◆ Study material:
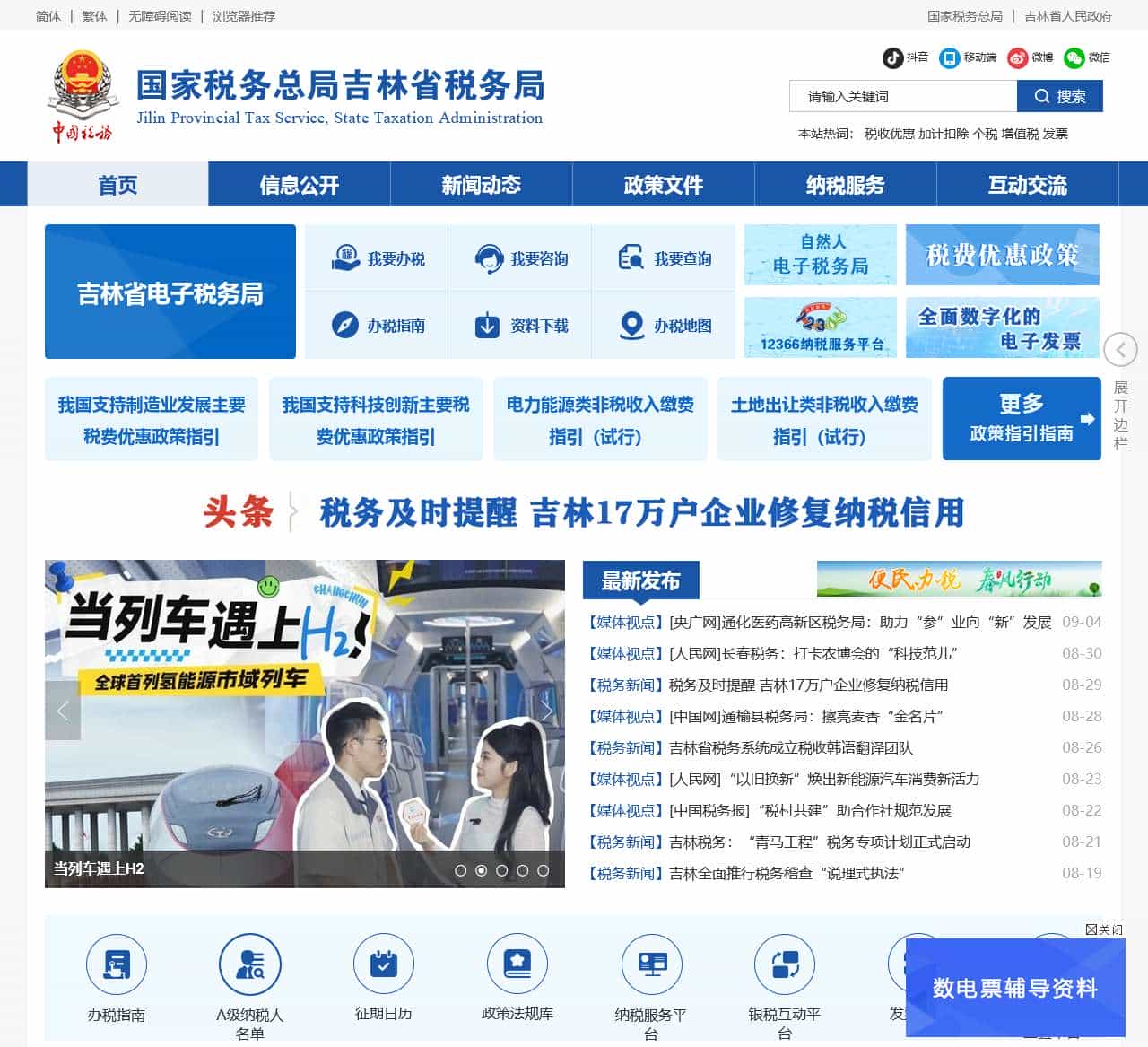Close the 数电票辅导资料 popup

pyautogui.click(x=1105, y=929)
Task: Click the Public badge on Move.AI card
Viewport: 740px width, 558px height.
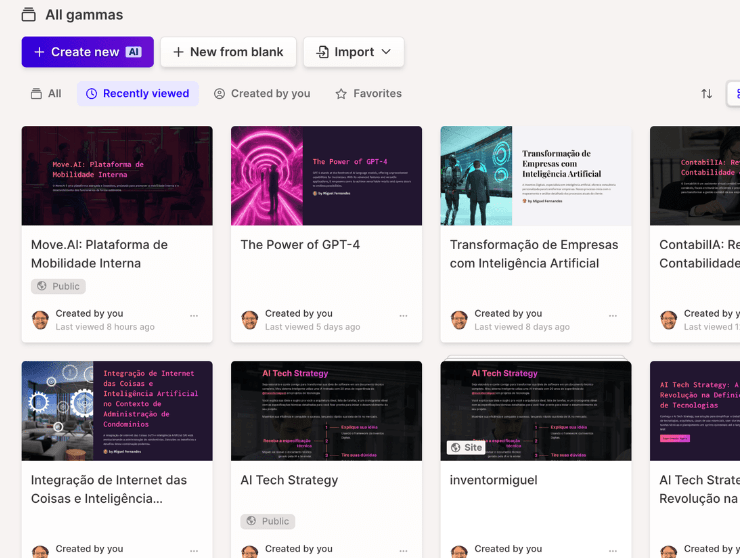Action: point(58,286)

◆ What the exercise asks:
Reproduce the lines from the one with "Task: Click the Public badge on Move.AI card" through the end of the data, keeping both end lines, adding nothing, and dropping any pictures.

◆ Your solution:
Task: Click the Public badge on Move.AI card
Viewport: 740px width, 558px height.
Action: point(58,286)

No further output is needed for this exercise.